Inside the autoencoder
Notation: a = injected base vector; b= the AV’s own layer-41 residual at the injection position during its forward pass; c= the AR’s final-block last-token state, before the value head.
| comparison | NMSE | cos | FVE vs gold var |
|---|---|---|---|
| a vs b | 0.189 | 0.906 | −2.28 |
| b vs c | 0.21 | 0.895 | −0.72 |
| a vs c | 0.0134 | 0.9933 | 0.767 |
| a vs value_head(c) — full round trip | 0.013 | 0.9935 | 0.774 |
Limitations & ranked follow-ups
Limitations.Every post-hoc text edit (§2) and cross-AR pairing (§5) is AR-OOD — those FVEs are lower bounds with an unquantified format-mismatch component. Best-of-N selection reuses the scoring AR — mooted by tiny gains, but not clean. §6’s a-vs-b is one position × one borrowed layer index. Samples cluster 5-per-doc, so effective CIs ≈ ±0.01–0.015 FVE. The AR-backbone self-affinity in §4 is unresolved.

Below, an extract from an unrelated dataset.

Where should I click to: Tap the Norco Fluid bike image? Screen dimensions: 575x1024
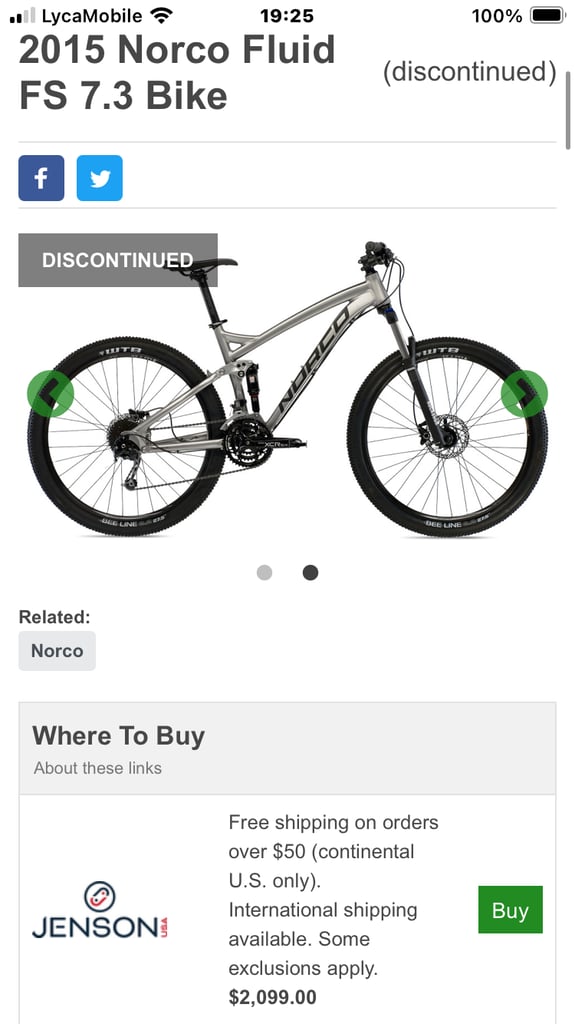click(288, 389)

- 1Probe curve through the AV stack— linear recoverability of the injected vector at every layer×position; settles consumed-vs-dispersed and is the corrected version of §6’s weakest cell. Decoder twin: when does the AR’s stream snap to a?
- 2Prose-paraphrase rescoring— paraphrase explanations with a third model (preserve meaning, destroy format), re-score: separates semantic content from format-conformity in the 0.775.
- 3gemma-3-27b-pt— instruction-tuning as the largest natural “finetune”; §4b now predicts readable, the additive ruler predicts not; cheap decisive test of the readability radius.
- 4LoRA ladder— (UFW control → alien domain → behavioral persona) with explanation-content diffing — the “does the NLA verbalize what the finetune did” question the paper’s auditing pitch implies; checkpointed FVE-vs-steps curves.
- 5Distant layers (L31/L51)— the layer-transfer experiment where cross-layer cos actually diverges.
- 6Context-length isolation— same position, varied prefix length: how much of the vector is local vs global context.